We see Daniel literally running the computer mouse up the screen (we all know someone older who can’t cope with computers or smartphones), but he is tenderly practical helping Katie, a single mother forced to move to Newcastle from high-rent London to save the state money. They form a touching sort of family unit, particularly with Katie’s boy Dylan, who has developed obsessional rituals from the trauma of being shunted through hostels and across the country.
The jobcentre workers are like prisoners forced to recite scripts. They say they can’t help because remote “decision makers” must decide. They mostly succumb to the pressures. One brave worker who tries to help is punished by bullying bosses.
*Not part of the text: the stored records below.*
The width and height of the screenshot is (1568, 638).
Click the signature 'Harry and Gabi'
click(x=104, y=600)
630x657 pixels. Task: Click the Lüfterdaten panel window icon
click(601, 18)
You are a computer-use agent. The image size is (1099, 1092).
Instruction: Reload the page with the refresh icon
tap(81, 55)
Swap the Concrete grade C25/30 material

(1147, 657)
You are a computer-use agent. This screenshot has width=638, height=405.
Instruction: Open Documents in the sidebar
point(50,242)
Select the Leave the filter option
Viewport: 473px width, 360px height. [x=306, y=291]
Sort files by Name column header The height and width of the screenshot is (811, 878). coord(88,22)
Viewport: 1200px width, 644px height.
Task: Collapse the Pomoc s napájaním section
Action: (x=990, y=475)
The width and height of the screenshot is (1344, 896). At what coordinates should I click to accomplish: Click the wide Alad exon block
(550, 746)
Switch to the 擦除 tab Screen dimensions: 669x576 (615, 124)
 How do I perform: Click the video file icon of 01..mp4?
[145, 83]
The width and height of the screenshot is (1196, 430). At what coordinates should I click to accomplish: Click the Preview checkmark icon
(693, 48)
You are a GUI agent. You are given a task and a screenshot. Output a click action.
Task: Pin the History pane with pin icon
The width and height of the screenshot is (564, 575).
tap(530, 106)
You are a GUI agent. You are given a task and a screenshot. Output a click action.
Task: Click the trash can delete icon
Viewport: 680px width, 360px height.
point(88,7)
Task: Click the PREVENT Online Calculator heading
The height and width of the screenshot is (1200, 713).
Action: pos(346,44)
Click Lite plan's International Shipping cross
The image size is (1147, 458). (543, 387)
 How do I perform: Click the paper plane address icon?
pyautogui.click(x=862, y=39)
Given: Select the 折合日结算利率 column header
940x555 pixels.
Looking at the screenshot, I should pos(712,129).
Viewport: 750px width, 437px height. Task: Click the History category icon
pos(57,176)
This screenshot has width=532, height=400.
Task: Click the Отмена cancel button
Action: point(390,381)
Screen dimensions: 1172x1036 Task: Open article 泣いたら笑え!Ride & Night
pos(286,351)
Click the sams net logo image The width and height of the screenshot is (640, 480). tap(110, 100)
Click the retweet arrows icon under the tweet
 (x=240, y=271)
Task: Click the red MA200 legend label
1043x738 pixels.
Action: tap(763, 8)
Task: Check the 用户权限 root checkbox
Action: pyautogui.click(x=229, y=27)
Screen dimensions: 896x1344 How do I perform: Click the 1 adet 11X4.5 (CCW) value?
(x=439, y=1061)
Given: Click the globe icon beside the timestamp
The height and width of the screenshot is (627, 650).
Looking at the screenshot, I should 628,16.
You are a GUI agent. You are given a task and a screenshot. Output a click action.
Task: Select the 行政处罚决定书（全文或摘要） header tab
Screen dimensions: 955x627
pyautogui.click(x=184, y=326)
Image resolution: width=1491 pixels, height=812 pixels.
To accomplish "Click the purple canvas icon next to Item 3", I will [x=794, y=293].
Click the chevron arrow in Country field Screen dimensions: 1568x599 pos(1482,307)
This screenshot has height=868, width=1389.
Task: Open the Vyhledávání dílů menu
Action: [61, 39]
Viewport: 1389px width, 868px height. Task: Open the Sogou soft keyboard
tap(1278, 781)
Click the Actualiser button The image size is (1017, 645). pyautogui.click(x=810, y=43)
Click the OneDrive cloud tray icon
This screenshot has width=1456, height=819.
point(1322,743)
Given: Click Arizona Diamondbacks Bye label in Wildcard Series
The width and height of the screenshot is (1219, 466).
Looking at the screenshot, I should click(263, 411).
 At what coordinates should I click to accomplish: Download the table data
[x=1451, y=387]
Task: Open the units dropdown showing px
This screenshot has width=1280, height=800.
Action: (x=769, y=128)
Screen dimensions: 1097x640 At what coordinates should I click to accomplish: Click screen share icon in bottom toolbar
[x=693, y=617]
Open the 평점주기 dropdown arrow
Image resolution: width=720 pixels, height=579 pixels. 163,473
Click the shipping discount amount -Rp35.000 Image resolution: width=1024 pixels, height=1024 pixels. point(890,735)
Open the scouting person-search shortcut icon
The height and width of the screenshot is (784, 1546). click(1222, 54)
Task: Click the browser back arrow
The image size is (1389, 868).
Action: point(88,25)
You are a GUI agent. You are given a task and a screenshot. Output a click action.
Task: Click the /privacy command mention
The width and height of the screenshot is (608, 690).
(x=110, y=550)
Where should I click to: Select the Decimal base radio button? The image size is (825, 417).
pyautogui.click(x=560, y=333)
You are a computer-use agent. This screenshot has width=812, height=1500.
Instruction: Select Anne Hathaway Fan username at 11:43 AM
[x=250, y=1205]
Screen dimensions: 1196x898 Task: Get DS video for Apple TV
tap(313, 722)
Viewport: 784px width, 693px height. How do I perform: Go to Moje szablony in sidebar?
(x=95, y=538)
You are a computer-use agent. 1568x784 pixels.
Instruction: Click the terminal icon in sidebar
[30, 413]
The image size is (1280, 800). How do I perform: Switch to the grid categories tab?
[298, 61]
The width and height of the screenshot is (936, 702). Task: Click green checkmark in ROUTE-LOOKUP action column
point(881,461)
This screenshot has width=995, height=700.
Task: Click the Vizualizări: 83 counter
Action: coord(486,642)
It isn’t a miserable film but rather inspiring, particularly at the point where Daniel makes a powerful “I, Daniel Blake” statement of defiance.
A few years ago, some good civil service union activists whom I argued with said that they didn’t think there could be a major campaign uniting jobcentre workers and claimants over sanctions as the “blame scroungers” culture was so strong. But then 18 months ago nobody predicted the popularity of anti-austerity politics, as reflected by the hundreds of thousands joining the Labour Party now.